Nederlandse militairen zorgen in het Midden-Oosten nog voor de beveiliging van het Belgische detachement. “Ook in Irak gaan onze militairen door met het trainen van Koerdische Peshmerga-strijders en Iraakse special forces”, voegt Hennis toe. “Dat dit zijn vruchten afwerpt, blijkt uit de recente strijd om Fallujah en de druk die steeds verder wordt opgevoerd rond Mosul. ISIS is dus nog niet van ons af.”
Terreinverlies
Over de resultaten die Nederland samen met coalitiepartners boekte, is Hennis tevreden. “Sinds augustus 2014 verloor ISIS ruim 25.000 km2 gebied in Irak en meer dan 9.000 km2 in Syrië. De Nederlandse F-16’s vlogen, sinds hun bijdrage aan de luchtcampagne in oktober 2014, minimaal 2.100 missies.
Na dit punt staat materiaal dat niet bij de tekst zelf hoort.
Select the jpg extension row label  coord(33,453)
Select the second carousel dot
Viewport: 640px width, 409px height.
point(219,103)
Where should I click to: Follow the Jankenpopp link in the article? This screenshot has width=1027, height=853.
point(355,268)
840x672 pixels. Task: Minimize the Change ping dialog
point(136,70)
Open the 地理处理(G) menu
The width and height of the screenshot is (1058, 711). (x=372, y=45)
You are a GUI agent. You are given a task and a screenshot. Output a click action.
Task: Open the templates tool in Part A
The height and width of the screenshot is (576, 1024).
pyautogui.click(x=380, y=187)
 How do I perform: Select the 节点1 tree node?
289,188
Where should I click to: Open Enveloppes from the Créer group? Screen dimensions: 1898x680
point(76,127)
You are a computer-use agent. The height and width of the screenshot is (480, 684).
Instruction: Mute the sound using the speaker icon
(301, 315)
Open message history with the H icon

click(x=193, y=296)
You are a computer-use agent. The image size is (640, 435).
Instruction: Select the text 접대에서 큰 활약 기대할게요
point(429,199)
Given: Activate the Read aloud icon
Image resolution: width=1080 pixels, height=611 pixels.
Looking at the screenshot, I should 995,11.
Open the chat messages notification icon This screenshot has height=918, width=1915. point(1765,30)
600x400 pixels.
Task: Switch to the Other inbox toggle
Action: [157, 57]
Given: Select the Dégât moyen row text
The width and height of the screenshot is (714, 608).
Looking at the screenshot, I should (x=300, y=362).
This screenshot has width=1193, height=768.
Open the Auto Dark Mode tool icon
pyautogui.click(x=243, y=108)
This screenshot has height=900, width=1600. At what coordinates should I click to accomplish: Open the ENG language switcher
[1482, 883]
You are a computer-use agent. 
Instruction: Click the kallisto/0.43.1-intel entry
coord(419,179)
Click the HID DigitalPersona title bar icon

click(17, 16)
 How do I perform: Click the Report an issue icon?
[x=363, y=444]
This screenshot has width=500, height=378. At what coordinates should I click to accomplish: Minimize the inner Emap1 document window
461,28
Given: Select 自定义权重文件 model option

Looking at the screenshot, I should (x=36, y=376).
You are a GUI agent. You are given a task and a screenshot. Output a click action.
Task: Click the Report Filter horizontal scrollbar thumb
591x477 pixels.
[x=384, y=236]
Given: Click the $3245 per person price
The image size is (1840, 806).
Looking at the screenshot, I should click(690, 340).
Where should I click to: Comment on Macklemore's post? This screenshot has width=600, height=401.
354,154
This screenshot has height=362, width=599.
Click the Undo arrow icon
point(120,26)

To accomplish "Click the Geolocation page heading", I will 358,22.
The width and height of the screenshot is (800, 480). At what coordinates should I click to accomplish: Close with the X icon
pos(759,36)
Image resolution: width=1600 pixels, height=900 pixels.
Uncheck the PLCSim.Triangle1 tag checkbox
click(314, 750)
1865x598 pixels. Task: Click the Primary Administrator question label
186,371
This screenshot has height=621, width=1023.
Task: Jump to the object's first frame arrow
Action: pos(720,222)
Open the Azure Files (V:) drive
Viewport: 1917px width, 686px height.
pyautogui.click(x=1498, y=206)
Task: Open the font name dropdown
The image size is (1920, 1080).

Daarbij zijn tenminste 1.800 keer wapens ingezet.” Dat gebeurde bijvoorbeeld bij het ondersteunen van grondtroepen in Irak tijdens hun gevechten tegen ISIS. Ook bombardeerden de luchtmachtmilitairen doelen van de terreurorganisatie, zoals wapenopslagplaatsen en brandstofdepots in Irak en Oost-Syrië.